When it comes to generational differences, a third of surveyed Baby Boomers (born 1946 to 1964) said that they expect Social Security to be their primary source of retirement income, and 78 percent also plan to tap into 401(k)s, 403(b)s, and IRAs. The median household savings in all retirement accounts among Baby Boomer respondents was $147,000. That is arguably low but the report’s authors noted that many Baby Boomers were already mid-career when 401(k)s were first introduced, and therefore have not had a full 40-year time horizon to take advantage of these plans.
As for Generation X (born 1965 to 1978), 77 percent of surveyed workers in this age cohort said that they are currently saving for retirement, with a median starting age of 28, but only 12 percent reported being “very confident” that they will be able to fully retire with a comfortable lifestyle. Encouragingly, Gen X workers who are participating in a 401(k) or similar plan said that they contribute 7 percent (median) of their income each year to these vehicles, well above the 3 percent default rate seen in many defined contribution plans.

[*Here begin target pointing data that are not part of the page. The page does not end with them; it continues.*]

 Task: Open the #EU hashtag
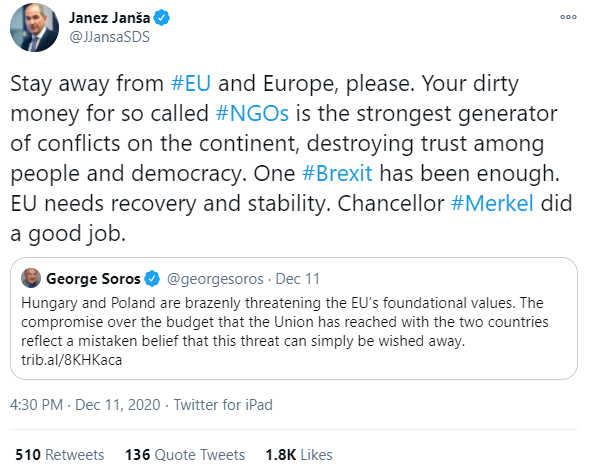(191, 83)
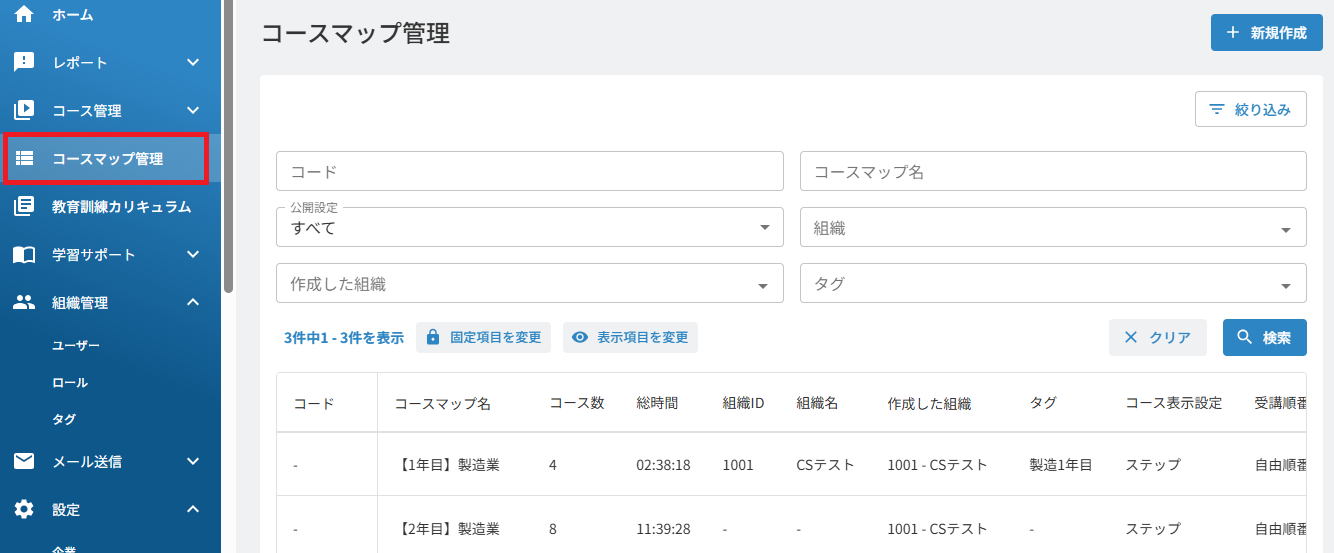Image resolution: width=1334 pixels, height=553 pixels.
Task: Open the タグ dropdown field
Action: coord(1053,283)
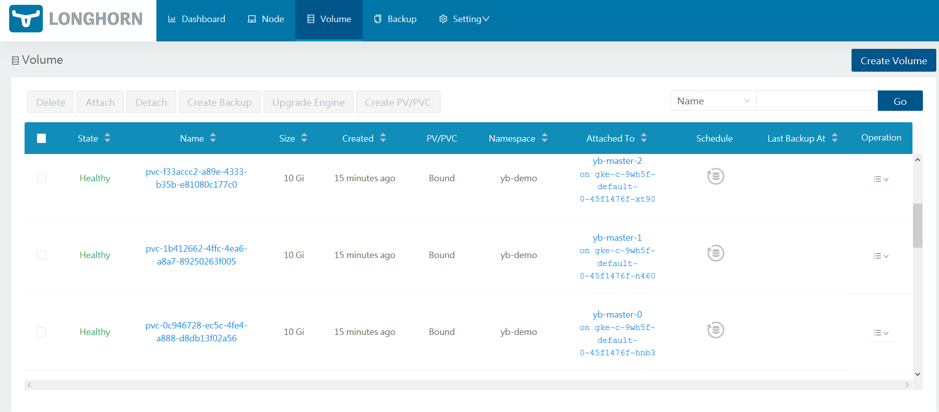Switch to the Dashboard tab
The height and width of the screenshot is (412, 939).
196,19
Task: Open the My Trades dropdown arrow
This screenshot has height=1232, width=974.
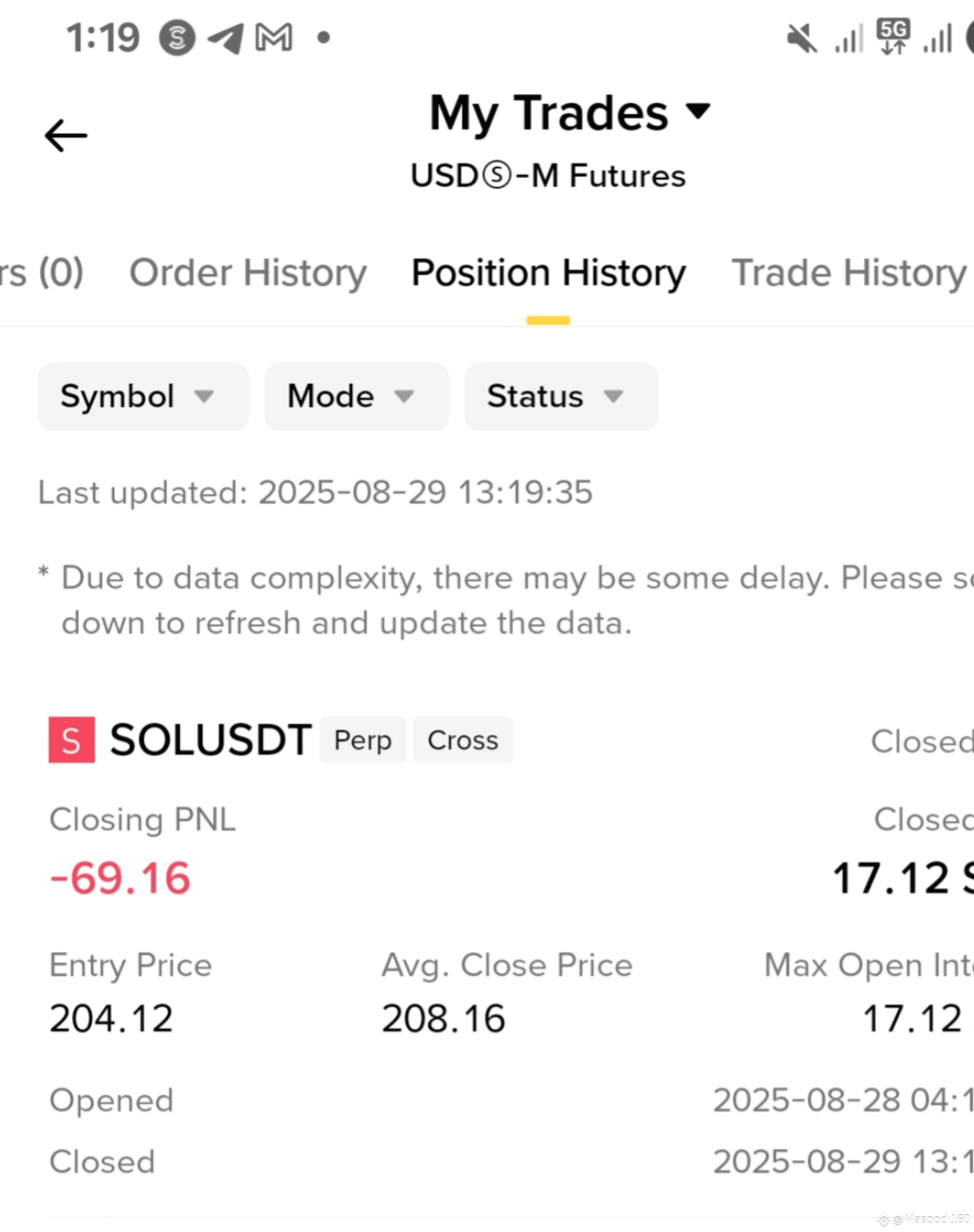Action: point(698,110)
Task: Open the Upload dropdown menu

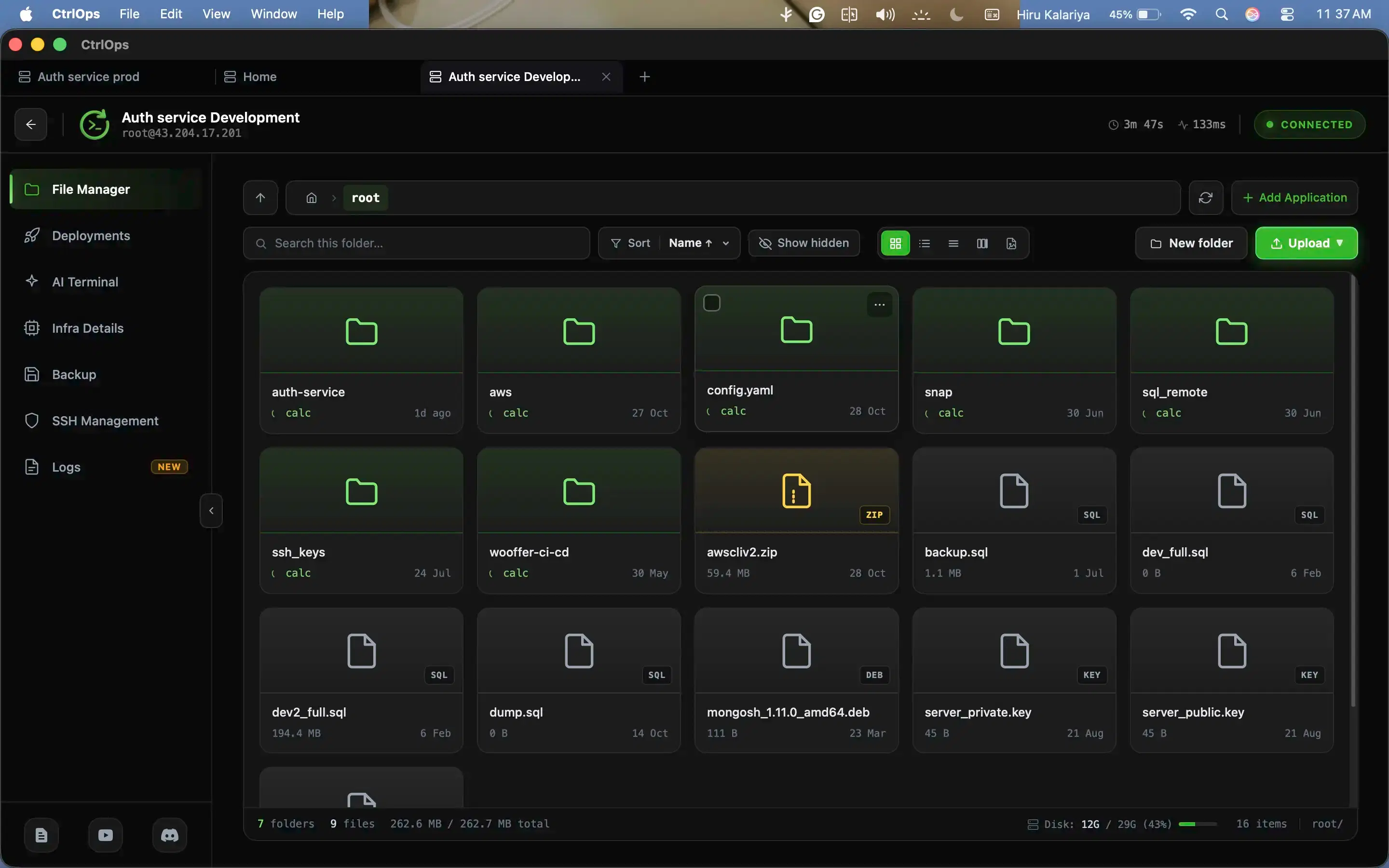Action: point(1307,243)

Surveyed Millennials (born 1979 to 2000) most frequently (55 percent) cited self-funded savings as their expected primary source of retirement income, and just 17 percent said that they anticipate to depend mainly on Social Security in old age. This optimistic outlook may be justified because 72 percent of Gen Y respondents reported that they have already begun saving for retirement, with a median starting age of 22. Further, surveyed Millennials were more likely to be currently contributing to a Roth style 401(k), which makes sense given this age group’s relatively strong likelihood of being in a higher tax bracket later in life.